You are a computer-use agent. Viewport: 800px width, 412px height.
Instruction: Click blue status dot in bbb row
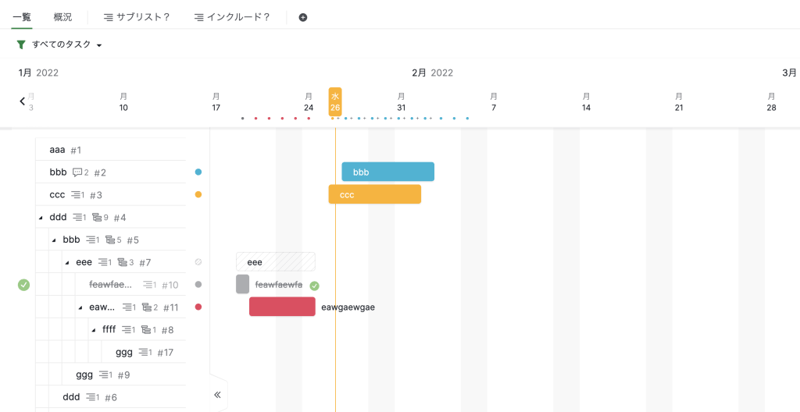tap(198, 172)
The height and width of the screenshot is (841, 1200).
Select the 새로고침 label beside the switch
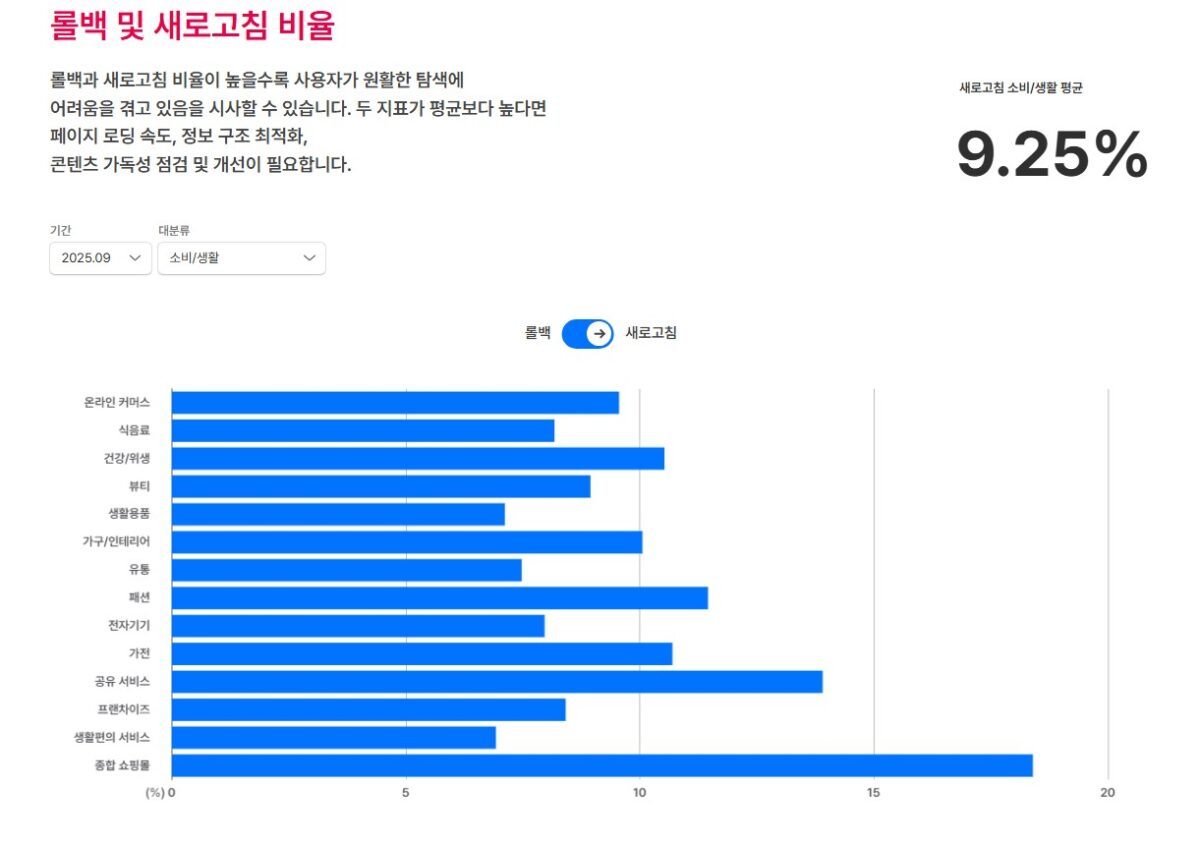(x=651, y=334)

Work to complete: Reproduce each record from above exactly; pictures do not belong in the copy.

Solution to this task:
You are a computer-use agent. Viewport: 800px width, 412px height.
Instruction: Click blue status dot in bbb row
tap(198, 172)
The height and width of the screenshot is (841, 1200).
Select the 새로고침 label beside the switch
(x=651, y=334)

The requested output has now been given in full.